Lots of online resources, on implementing Continuous Integration and Continuous Deployment for Azure Data Factory using Azure DevOps:
Continuous integration and delivery - Azure Data Factory | Microsoft Learn
Automated publishing for continuous integration and delivery - Azure Data Factory | Microsoft Learn
Deploy linked ARM templates with VSTS - Azure Data Factory & Azure Synapse | Microsoft Learn
Azure Data Factory (ADF)— Continuous integration and delivery (CI/CD) | Medium
Some articles on using GitHub, GitHub Actions to implement ADF CI/CD:
GitHub code resources:
Here is a detailed guide on how a simple CI/CD workflow can be implemented using GitHub Actions to promote ADF data pipelines from one environment to another.

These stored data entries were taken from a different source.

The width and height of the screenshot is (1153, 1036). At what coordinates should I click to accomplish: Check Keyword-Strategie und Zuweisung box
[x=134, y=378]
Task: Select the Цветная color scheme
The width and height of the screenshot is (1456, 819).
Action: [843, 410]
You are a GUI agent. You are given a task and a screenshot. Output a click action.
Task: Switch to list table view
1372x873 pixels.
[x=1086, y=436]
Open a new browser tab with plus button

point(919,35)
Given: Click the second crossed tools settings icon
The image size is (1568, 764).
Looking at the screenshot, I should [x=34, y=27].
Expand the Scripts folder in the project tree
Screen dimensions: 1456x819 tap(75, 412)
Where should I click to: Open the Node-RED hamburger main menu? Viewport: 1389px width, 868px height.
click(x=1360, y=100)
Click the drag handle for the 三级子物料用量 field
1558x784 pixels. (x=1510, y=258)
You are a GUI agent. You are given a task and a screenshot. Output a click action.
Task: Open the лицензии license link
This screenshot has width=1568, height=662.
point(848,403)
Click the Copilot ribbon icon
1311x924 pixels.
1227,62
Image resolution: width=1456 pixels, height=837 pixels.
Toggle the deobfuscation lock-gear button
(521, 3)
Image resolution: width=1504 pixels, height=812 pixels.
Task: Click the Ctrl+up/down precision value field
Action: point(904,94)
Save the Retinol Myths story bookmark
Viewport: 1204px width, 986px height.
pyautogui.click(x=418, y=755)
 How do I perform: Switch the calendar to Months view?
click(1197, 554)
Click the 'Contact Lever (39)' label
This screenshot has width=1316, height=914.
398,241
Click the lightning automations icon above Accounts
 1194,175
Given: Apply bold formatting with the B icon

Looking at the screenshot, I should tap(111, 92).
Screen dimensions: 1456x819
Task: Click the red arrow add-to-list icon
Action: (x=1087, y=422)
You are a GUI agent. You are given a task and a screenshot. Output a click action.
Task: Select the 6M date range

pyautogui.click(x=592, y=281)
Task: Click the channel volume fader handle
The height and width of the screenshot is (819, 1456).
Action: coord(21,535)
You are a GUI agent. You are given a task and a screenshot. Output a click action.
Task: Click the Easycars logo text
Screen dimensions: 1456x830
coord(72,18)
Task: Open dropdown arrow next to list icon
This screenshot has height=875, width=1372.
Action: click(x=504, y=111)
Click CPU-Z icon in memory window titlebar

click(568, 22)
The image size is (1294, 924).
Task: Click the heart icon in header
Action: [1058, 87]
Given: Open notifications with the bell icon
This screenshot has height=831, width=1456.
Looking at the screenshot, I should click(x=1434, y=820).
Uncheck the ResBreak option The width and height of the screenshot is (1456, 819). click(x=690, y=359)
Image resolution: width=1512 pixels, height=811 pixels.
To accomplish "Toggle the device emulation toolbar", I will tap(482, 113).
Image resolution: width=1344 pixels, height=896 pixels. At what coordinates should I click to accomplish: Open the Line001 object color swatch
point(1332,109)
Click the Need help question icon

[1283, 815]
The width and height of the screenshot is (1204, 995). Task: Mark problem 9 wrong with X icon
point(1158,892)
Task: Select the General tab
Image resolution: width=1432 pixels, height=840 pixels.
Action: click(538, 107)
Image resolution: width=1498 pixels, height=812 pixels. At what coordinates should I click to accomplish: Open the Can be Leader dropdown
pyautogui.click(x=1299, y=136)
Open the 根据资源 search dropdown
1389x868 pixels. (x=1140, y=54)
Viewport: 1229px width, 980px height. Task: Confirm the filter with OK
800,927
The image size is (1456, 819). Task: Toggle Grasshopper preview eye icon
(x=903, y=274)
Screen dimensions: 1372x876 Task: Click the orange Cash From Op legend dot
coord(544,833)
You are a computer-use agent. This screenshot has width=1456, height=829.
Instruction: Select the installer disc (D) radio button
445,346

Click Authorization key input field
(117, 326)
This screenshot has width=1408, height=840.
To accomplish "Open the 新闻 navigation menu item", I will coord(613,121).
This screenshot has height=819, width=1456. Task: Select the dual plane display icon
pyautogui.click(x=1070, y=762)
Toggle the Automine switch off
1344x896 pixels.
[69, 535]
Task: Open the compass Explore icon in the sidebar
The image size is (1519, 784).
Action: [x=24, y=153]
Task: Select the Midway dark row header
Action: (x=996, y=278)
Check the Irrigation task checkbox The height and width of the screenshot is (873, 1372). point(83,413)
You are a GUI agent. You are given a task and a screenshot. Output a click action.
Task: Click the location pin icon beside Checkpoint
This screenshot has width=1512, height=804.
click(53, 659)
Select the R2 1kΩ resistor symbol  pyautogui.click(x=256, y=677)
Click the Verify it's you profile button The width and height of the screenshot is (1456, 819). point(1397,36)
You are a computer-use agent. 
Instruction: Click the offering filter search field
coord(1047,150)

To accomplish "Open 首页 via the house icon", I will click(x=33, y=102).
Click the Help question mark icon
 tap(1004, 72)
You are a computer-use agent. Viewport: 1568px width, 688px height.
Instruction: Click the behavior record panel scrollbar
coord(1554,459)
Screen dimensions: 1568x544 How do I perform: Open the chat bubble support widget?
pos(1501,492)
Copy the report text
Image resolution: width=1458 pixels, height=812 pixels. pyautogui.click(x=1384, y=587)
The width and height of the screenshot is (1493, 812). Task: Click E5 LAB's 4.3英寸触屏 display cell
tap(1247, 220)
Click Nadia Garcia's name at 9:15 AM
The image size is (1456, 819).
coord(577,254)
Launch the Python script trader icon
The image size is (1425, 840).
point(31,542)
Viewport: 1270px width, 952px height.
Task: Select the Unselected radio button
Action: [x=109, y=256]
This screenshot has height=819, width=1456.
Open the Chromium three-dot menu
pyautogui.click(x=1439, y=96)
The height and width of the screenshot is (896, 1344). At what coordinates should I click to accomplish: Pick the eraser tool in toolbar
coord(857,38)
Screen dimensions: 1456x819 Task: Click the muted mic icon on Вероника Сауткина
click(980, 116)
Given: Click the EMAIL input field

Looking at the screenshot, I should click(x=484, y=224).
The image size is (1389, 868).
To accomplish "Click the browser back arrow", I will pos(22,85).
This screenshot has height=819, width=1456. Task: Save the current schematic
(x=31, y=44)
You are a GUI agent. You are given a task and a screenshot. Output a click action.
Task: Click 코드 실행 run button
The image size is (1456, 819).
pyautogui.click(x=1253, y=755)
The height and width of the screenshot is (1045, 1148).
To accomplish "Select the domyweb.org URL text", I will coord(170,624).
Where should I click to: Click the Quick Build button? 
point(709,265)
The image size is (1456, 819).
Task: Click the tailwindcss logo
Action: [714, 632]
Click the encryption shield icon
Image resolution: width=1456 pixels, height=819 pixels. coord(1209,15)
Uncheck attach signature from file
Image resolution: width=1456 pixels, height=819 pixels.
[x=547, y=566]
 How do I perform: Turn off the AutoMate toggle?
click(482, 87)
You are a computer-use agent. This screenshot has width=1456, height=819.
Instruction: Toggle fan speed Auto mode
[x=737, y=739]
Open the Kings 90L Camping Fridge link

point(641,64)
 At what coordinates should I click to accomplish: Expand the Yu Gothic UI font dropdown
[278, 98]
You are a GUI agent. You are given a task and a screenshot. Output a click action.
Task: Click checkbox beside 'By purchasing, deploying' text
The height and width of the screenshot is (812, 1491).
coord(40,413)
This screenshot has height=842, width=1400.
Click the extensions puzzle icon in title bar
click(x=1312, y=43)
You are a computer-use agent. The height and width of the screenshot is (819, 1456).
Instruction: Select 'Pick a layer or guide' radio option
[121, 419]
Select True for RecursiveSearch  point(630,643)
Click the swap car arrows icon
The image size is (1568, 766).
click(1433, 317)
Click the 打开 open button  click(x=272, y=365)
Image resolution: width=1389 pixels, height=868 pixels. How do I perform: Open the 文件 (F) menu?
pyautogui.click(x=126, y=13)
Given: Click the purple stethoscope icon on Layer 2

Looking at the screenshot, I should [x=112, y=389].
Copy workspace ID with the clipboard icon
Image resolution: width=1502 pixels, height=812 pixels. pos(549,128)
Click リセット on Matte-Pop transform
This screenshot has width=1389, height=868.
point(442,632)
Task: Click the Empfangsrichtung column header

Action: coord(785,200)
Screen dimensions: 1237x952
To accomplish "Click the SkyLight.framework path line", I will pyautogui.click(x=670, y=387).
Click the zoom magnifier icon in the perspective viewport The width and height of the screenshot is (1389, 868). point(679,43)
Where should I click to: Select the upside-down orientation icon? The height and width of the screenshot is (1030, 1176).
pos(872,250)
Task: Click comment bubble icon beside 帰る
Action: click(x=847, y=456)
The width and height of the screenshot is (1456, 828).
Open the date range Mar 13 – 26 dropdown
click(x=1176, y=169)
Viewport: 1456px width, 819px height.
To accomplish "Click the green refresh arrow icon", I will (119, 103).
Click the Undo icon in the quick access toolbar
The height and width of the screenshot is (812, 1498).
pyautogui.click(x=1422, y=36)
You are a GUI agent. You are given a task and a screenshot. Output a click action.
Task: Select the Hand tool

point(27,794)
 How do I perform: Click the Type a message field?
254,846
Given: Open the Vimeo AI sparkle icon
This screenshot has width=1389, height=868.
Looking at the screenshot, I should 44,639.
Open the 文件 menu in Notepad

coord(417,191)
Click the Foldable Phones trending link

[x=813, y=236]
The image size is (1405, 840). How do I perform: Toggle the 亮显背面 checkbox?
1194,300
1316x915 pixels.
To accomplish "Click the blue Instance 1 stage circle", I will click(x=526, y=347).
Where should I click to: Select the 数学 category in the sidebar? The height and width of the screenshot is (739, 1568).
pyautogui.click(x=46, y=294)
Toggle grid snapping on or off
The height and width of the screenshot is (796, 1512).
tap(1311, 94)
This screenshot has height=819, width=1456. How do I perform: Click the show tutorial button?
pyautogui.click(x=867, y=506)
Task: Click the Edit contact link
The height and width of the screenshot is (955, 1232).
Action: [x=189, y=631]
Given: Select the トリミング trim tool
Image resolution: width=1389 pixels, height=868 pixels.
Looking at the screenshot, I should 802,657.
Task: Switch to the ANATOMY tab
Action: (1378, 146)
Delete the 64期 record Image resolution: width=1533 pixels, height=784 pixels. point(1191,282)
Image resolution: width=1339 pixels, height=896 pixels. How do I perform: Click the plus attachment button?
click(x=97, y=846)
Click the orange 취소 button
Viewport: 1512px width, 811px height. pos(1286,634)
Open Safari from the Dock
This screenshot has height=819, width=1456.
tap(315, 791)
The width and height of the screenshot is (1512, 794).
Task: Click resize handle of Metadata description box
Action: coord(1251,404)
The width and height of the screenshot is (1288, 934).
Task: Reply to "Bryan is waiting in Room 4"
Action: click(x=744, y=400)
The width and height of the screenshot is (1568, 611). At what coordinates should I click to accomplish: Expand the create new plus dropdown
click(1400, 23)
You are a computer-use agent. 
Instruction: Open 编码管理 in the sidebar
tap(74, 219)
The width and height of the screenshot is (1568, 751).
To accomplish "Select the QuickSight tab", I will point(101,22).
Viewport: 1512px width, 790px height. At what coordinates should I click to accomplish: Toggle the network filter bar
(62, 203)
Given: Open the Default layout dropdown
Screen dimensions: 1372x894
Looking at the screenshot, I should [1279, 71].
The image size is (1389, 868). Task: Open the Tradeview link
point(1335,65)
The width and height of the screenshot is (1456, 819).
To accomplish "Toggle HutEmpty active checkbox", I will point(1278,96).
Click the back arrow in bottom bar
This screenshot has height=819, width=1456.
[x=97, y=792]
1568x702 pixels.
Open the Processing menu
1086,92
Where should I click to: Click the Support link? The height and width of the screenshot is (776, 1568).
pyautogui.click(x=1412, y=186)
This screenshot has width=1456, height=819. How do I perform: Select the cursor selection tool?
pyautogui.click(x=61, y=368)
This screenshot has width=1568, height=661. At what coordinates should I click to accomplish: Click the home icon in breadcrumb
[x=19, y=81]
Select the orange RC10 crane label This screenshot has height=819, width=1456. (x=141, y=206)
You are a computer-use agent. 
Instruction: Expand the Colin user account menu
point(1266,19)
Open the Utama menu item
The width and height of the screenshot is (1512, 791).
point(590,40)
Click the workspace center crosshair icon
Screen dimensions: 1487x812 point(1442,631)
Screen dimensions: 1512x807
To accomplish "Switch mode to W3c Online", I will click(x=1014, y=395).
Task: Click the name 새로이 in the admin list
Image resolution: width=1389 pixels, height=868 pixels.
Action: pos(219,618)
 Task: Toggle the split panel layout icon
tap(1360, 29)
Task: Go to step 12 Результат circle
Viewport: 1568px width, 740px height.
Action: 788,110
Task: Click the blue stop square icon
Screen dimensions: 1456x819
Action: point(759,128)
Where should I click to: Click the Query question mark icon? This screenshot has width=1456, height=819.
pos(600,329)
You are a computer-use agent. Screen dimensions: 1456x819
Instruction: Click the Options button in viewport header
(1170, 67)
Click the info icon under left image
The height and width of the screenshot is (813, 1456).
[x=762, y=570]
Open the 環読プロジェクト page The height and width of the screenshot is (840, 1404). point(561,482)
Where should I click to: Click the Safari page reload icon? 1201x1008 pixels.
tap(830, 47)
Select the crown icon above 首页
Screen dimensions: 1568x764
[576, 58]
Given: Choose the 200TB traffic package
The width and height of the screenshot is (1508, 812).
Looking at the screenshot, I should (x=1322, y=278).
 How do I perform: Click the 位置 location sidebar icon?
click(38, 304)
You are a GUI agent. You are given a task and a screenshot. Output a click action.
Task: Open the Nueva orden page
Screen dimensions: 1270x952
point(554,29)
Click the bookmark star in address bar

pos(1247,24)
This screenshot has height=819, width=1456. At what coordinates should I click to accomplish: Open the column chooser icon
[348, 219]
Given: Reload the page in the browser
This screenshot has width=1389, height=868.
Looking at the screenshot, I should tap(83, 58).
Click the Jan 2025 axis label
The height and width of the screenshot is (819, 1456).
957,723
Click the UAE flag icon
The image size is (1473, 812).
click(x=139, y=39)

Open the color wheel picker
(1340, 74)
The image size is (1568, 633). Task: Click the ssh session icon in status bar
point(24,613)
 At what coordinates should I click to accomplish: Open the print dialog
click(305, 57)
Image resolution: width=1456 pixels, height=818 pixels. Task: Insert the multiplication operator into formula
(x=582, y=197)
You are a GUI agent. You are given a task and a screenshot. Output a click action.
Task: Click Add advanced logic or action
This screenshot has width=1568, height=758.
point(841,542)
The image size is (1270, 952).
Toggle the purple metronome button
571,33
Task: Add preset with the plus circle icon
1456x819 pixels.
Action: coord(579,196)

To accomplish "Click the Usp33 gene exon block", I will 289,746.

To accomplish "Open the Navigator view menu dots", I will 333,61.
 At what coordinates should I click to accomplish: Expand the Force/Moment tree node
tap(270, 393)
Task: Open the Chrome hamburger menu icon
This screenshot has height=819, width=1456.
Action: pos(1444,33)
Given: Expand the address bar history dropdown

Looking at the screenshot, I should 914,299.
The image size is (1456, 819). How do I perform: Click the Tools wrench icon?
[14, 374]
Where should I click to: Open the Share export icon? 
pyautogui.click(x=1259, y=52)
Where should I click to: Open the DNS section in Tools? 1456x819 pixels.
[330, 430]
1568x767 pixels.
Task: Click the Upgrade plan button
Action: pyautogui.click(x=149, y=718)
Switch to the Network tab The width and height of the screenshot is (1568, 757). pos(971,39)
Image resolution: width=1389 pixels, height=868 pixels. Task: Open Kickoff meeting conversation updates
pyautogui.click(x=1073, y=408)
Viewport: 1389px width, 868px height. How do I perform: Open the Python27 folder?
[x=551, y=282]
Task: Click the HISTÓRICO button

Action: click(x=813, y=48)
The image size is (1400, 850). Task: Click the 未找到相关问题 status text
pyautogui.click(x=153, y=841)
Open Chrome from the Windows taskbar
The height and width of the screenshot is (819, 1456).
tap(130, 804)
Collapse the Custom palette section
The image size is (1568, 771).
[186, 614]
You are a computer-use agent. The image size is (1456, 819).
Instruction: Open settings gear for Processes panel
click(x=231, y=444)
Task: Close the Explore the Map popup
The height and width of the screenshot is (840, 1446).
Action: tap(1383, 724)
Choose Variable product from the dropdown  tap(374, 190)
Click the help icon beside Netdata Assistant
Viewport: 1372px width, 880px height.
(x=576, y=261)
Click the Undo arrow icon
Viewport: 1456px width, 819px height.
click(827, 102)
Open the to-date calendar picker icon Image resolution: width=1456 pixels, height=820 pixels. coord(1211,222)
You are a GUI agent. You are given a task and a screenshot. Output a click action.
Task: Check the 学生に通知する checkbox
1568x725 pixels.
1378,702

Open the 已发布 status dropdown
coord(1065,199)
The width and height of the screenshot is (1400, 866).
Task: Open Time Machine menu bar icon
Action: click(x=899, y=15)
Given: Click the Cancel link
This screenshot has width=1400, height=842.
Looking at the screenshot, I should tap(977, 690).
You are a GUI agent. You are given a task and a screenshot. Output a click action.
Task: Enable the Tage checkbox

Configure GitHub Repository Settings
After creating and initializing a new repository, go to Settings tab to further configure the detailed options for establishing operating boundary.
Under Collaborators and teams > Manage access > Add teams:
ADF Engineering Team granted with Role: Maintain
Admin Team granted with Role: Admin
Everyone Team granted with Role: Read
Under Collaborators and teams > Moderation options > Interaction limits, restrict repository interaction as such:
Enable Limit to existing users
Enable Limit to repository collaborators
Under Collaborators and teams > Moderation options > Code review limits:
Enable Limit to users explicitly granted read or higher access
Under Code and automation > Branches > Add rule for main branch with following setting enabled:
Require approvals (Required number of approvals before merging: x). Start with more reviewers and then slowly transit to peer review to increase speed of deployment into production
Require review from Code Owners
Restrict who can dismiss pull request reviews (Add the Admin Team. This is particularly useful for out-of-the-norm scenarios)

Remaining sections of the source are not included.